Durante a perícia, os investigadores recolheram um balde que teria sido usado por um funcionário da academia para realizar a mistura dos produtos. O objeto foi encontrado em um depósito, ao lado de outras embalagens de substâncias químicas usadas na manutenção da água da piscina. O local onde as pessoas passaram mal fica próximo ao ponto onde essa preparação teria sido feita.
Academia é interditada e família pede justiça
No decorrer das vistorias, a polícia constatou que a academia não possuía alvará de funcionamento, o que agravou ainda mais a situação. Diante do risco à saúde pública, o estabelecimento foi imediatamente interditado e está proibido de receber alunos até nova determinação das autoridades.
Em nota oficial, a academia afirmou lamentar profundamente o ocorrido e disse ter prestado assistência às pessoas atingidas. A administração também declarou que segue protocolos de limpeza e que estaria com a documentação regularizada.
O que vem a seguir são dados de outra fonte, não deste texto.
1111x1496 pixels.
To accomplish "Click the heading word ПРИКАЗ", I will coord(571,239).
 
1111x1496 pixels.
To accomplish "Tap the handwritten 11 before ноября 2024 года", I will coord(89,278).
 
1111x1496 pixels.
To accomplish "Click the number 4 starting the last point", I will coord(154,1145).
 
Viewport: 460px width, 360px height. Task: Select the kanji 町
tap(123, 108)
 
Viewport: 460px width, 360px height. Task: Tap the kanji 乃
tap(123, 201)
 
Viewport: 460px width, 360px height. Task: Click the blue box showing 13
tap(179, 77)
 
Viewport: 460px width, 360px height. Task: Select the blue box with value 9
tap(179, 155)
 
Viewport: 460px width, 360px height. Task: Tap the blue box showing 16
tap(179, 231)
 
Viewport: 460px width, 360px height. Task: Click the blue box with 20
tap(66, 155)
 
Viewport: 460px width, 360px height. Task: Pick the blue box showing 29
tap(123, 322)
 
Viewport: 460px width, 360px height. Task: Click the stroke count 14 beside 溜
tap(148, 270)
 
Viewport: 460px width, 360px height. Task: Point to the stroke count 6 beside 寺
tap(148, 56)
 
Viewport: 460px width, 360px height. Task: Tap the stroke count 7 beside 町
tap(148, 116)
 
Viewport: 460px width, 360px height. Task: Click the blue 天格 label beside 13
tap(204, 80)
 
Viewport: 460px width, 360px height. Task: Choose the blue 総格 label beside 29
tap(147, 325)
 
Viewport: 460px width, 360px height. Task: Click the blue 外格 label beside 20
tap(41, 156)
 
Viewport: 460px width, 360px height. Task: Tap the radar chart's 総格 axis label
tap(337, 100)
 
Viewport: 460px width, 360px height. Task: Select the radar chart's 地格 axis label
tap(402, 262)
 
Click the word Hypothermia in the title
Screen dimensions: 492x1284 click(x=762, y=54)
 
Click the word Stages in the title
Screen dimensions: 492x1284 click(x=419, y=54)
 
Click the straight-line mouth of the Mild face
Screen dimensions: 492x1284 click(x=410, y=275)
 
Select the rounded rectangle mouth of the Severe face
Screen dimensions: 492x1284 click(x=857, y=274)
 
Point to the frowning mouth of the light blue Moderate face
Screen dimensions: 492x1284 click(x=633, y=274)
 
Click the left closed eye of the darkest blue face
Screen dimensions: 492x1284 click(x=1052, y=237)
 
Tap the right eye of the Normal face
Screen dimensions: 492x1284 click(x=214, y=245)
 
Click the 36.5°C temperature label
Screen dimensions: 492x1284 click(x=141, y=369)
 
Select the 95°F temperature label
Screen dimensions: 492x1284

No entanto, a Polícia Civil afirma que os documentos encontrados no local não confirmam essa versão, e a situação administrativa do espaço segue sob apuração.
Enquanto as investigações continuam, a família de Juliana Faustino Bassetto cobra providências e responsabilização. Os parentes afirmam que a busca por justiça não tem motivação financeira, mas o objetivo de evitar que outras famílias enfrentem a mesma dor causada por um possível descuido ou negligência. O caso segue sendo apurado pela Polícia Civil de São Paulo, que aguarda laudos periciais para esclarecer, de forma definitiva, as causas da tragédia.